**Task statement**
Scan the records for lines holding "address". Say how many there are and give nothing else.
*** Exercise inputs ***
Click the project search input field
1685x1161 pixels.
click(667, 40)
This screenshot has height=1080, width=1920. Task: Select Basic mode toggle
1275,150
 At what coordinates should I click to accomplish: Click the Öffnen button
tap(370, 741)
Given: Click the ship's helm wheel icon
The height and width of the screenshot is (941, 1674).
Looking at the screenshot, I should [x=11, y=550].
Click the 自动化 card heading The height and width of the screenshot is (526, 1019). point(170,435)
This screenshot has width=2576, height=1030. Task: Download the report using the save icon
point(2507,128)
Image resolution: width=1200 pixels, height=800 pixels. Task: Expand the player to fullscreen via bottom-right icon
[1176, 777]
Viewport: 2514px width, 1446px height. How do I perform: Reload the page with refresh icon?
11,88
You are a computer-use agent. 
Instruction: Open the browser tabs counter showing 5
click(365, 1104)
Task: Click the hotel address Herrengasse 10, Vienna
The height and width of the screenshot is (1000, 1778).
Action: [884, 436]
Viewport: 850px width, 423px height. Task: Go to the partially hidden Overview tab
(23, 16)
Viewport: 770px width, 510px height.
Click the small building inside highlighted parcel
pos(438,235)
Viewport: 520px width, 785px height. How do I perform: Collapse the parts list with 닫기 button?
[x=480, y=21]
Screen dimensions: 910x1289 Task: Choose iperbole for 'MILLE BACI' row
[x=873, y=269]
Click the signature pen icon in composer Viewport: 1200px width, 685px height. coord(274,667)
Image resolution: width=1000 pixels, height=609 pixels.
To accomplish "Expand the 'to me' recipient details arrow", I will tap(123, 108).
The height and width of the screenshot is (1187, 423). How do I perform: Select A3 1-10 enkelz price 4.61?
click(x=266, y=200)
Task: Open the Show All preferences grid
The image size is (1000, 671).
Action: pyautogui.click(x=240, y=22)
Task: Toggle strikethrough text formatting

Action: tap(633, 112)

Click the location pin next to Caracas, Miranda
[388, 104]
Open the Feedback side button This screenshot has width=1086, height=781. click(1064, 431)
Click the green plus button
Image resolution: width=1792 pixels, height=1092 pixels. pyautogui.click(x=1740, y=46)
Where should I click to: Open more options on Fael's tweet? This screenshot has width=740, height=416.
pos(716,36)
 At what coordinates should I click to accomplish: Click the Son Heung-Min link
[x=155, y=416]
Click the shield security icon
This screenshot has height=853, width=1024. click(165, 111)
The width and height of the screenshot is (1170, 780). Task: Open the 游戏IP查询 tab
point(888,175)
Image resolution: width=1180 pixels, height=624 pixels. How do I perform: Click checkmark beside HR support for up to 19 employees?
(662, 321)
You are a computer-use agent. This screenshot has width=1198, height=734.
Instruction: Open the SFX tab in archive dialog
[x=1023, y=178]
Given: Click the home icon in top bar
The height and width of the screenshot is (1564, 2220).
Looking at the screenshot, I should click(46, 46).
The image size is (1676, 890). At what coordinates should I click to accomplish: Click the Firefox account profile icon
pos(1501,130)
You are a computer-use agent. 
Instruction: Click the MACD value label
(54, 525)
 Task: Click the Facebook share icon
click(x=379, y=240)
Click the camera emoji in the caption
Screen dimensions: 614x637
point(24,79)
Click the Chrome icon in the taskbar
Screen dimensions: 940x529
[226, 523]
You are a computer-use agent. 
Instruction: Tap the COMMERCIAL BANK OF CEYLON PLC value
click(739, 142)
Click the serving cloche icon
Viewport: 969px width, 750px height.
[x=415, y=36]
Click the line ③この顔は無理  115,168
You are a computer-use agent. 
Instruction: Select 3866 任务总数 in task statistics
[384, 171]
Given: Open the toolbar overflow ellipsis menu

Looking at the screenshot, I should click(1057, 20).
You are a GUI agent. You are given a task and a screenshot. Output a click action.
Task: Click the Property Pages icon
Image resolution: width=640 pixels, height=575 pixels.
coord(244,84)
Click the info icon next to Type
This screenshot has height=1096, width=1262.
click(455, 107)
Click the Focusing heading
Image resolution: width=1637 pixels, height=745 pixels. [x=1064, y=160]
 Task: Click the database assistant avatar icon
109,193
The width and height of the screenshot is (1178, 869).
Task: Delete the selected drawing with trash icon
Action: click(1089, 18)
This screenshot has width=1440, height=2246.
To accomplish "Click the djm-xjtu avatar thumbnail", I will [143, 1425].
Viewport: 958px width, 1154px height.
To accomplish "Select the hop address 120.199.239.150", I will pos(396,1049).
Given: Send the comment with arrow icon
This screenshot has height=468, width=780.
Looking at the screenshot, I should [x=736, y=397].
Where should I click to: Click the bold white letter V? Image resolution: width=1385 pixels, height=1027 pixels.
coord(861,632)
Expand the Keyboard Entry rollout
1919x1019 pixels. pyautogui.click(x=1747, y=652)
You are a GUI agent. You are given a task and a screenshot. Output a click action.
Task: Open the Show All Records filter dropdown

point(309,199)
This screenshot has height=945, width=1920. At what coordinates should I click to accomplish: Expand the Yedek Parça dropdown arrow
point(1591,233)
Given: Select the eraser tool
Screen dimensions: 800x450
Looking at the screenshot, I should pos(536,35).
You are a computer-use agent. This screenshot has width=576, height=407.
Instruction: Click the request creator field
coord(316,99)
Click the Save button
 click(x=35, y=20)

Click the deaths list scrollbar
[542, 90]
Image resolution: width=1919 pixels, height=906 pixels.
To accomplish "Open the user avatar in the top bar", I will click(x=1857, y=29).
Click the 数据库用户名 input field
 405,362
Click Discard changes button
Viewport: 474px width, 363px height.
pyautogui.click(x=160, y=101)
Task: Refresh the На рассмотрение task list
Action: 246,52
*** End of Exercise inputs ***
**Exercise output**
2